SAN JOSE, Calif.—Business, science and academic researchers have access to an unprecedented array of data to mine and discover significant trends, from social network chatter to consumer buying patterns, credit card transactions and even sports statistics.
But speakers at the Hadoop Summit here June 10 noted that many organizations aren’t aware of the novel techniques they can use to analyze mountains of data to gain meaningful insights.
One speaker used sports statistics to illustrate new approaches companies should consider in dealing with big data.
“In sports we’re drowning in data, but it’s largely ineffective because it needs to be married with small data,” said David Epstein, author of The Sports Gene: Inside the Science of Extraordinary Athletic Performance.
He used the example of sprinters, pointing out there is typically only a second or less difference between those who consistently finish first or second and those who finish farther back in the field. He said the emerging area of sports science is using “small data” to see how athletes can improve performance.
In one case, researchers analyzed three basic variables in how three top Olympic shot putters cast the shot. They discovered the gold medalist released at an angle one degree higher than his competitors.

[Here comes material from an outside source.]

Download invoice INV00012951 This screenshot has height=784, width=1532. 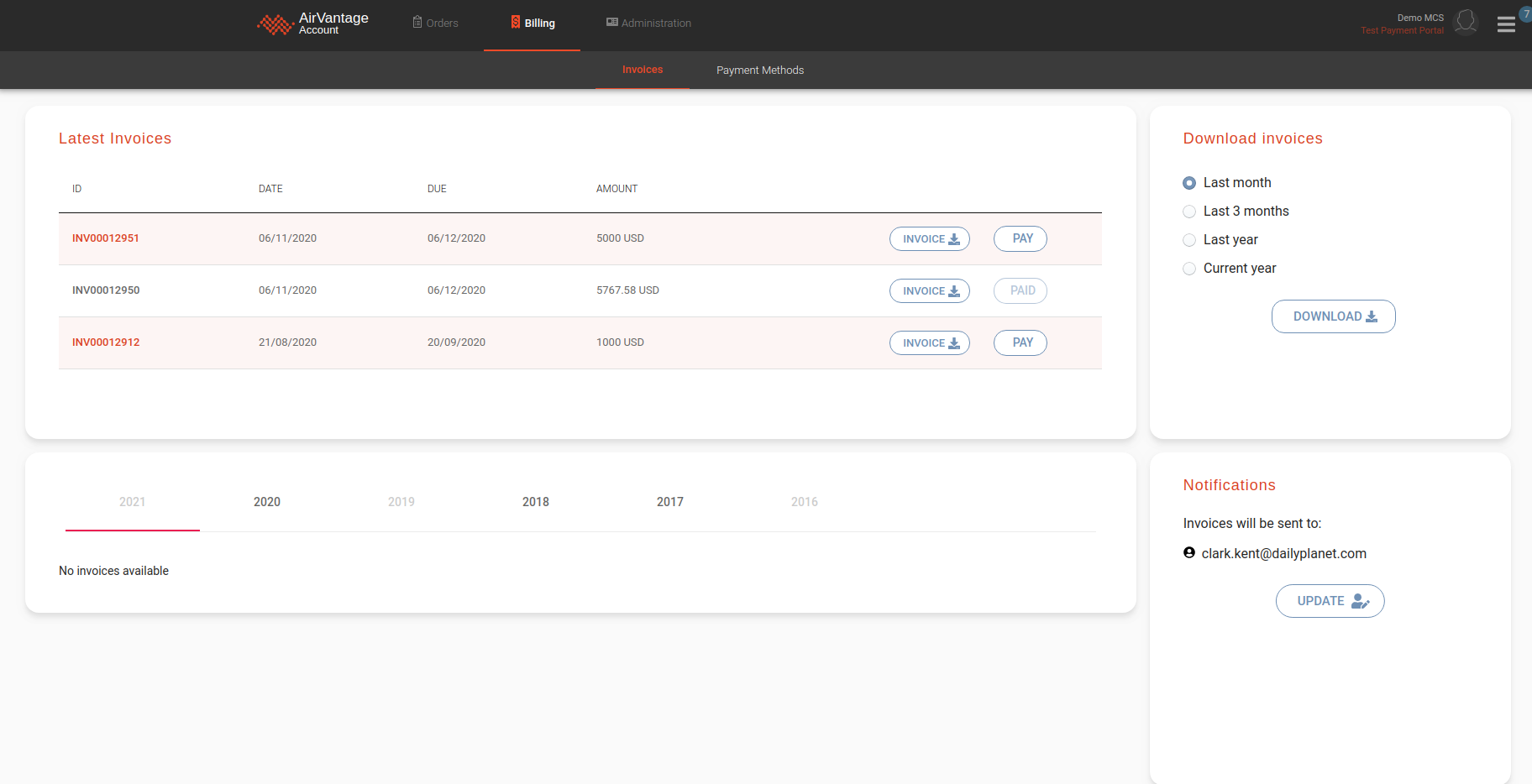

Similarly, researchers took a new approach to a study of broad jumpers’ techniques. While past studies looked at things like speed and the force with which the jumpers took off from the board, a smaller set of data by a bio-mechanical jump specialist revealed the key difference for the winner was the angle of takeoff. Using that data, a broad jumper from Great Britain changed his training and won a gold medal even though he wasn’t favored.
What is the lesson for business in these examples? As in sports, often the difference between good and great is less than one percent. A company might find, for example, that some small glitch in customer service or response is keeping it from being tops in its market.
TrueCar Finds Hadoop Drives Value
One company that has moved aggressively to get more from big data is car buying service TrueCar, which maintains a massive up-to-the-minute database of selling prices. Russ Foltz-Smith, head of the company’s data platform said the biggest challenge it faced when it ramped up efforts to use a Hadoop-powered system to manage its “couple of petabytes” of data was finding qualified developers.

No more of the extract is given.